One of my colleagues has already pointed out that we could have new procurement rules that would allow us competitive procurement that also takes into account food miles. A really good green policy is to get the food miles down. We do not need ships and trucks carrying around bulky and quite heavy items of not huge value, when we could be growing them for ourselves and the farmer could be making a profit because transport costs would be lower, so can we please do that?

Will the Secretary of State understand that perhaps the most important thing farmers need to know, from 30 March next year if we leave without an agreement or from 2020 if we leave with an agreement, is what our schedule of tariffs will look like, because Brexit is not a great threat or problem; it is a massive opportunity? Here is an industry that has been wrecked and damaged and pillaged for 46 years, almost as badly as the fishing industry in some cases, which was probably the worst hit, and we have the opportunity to take it back in hand and encourage those who work on our behalf in the industry and to bring a bit of sunshine to the operation to show that there is a huge market opportunity out there.
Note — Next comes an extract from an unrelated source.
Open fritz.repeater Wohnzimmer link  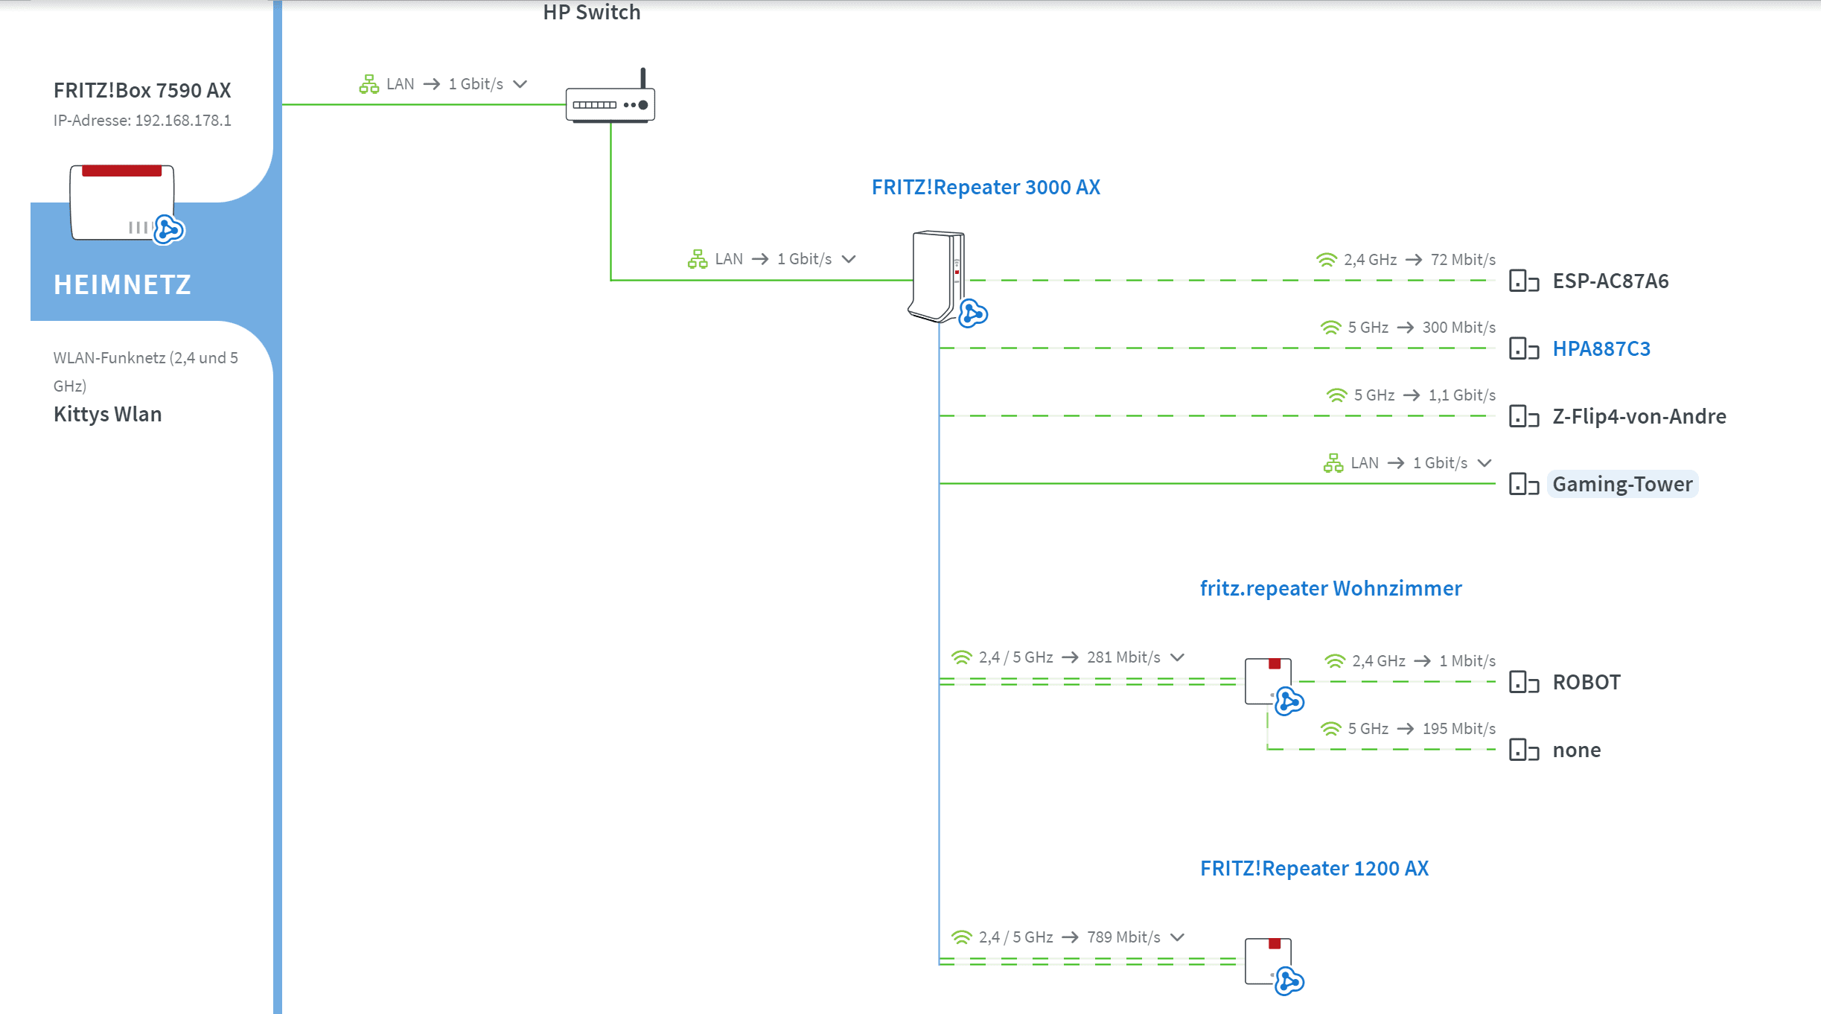[x=1330, y=589]
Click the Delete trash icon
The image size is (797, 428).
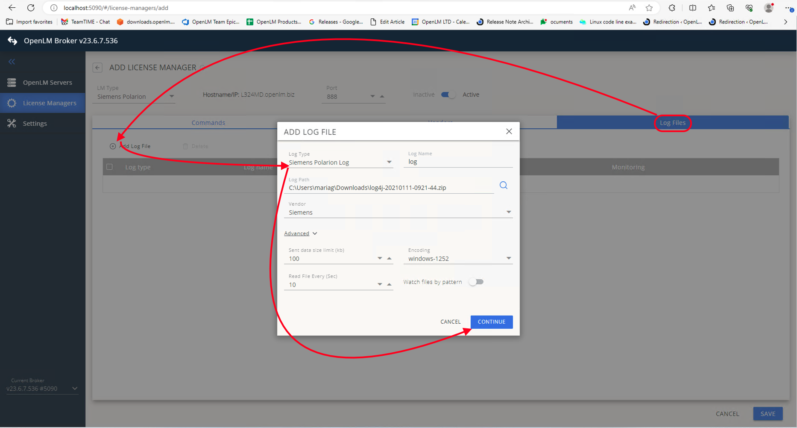(185, 146)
The great joy is that this Bill rightly takes powers so that the Secretary of State and the Government can do what they need to do with the WTO, which will be running our trade framework whatever we do by way of agreement or no agreement. The WTO also has a pretty important role in this today, but of course we cannot influence it directly because the EU handles the account, and very badly it does so from the UK point of view.

If we look at our tariff schedule, we see at the moment that we have eye-wateringly high tariffs on temperate foods that we can grow or produce for ourselves from outside the EU, but zero tariffs on temperate products we could rear or grow for ourselves from inside the EU, and that competitive onslaught from some of the intense, and often subsidised and highly capitalised, farming on the continent has done enormous damage to our market share and undermined the businesses of many of our farmers over the 46 years we have been in the EU.

The Government should set out urgently for consultation what our tariff schedule will look like if we are leaving on 30 March 2019, because I assume the tariffs will be above zero for the EU as they have got to be the same as for the rest of the world, but I assume that we would want lower overall tariffs than the EU imposes on the rest of the world, and I assume that we would want to flex the tariffs down more on the things we cannot grow and rear for ourselves and would also want to make sure there is protection in there, in the spirit of our current regime, which is heavily protected against non-EU products.

I am not sure what the right balance is; that is something I am sure my right hon. Friend and the International Trade Secretary have either worked out or will work out quite soon, but the sooner we consult on it, the more hope we will give the farming industry. It must feel part of this process, because these will be its tariffs and they offer us this great opportunity to get access to some cheaper food where we are not competing and have uniform protection at a sensible level for both the EU and the non-EU, because it is the EU that is causing the main threat.

May I remind my right hon. Friend that he is our English Agriculture Minister and we want him to speak for England? Who in this Government does speak for England? I come into the Chamber and hear debates about the Scottish problem and the Irish border, but we must not forget England, our home base for most of us on this side of the House. England expects; England wants better; England wants to be able to compete; England wants a policy designed to promote English farms. I find that a really good English farm, with really good farming, looks beautiful and deals with the environment as well as food production.